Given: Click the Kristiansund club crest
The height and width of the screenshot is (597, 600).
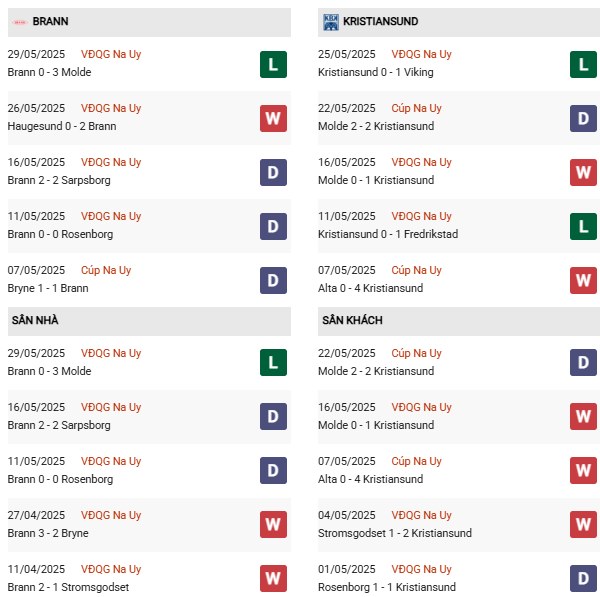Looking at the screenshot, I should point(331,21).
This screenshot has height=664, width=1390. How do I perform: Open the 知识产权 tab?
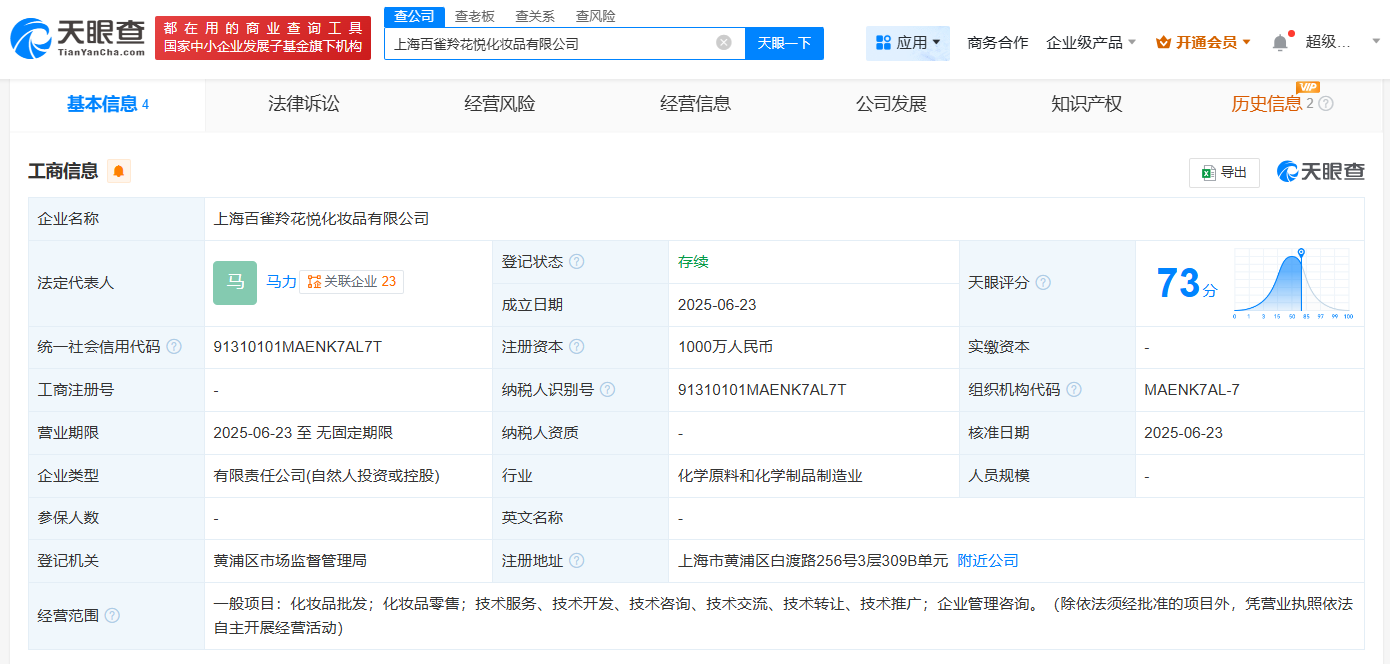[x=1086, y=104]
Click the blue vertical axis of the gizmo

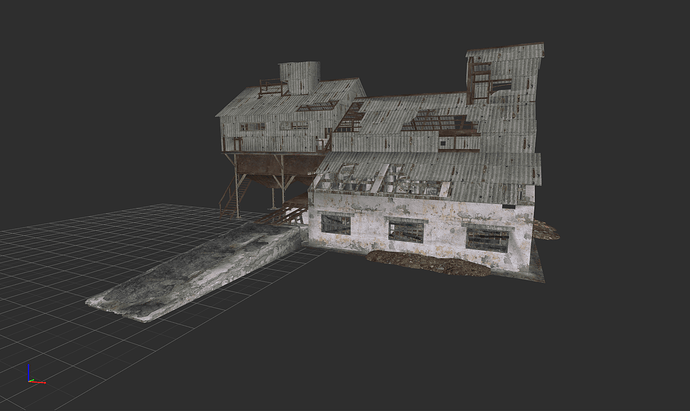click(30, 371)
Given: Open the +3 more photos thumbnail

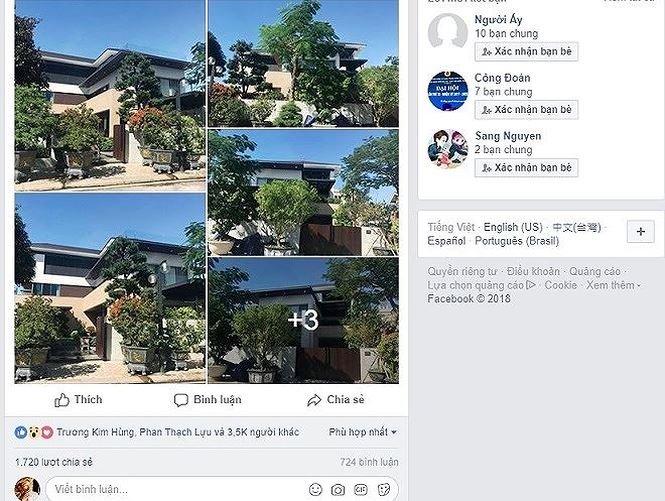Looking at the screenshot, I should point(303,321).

^^^^

* GOAL OF THE EXERCISE *
From the line holding "This screenshot has" through the last line of the material above, each line should be written out exactly, both included; omit the pictures.

* RESULT FOR THIS EXERCISE *
This screenshot has height=664, width=1390. How do I perform: Open the 知识产权 tab?
[x=1086, y=104]
Click the blue vertical axis of the gizmo

click(30, 371)
Given: Open the +3 more photos thumbnail

Looking at the screenshot, I should point(303,321).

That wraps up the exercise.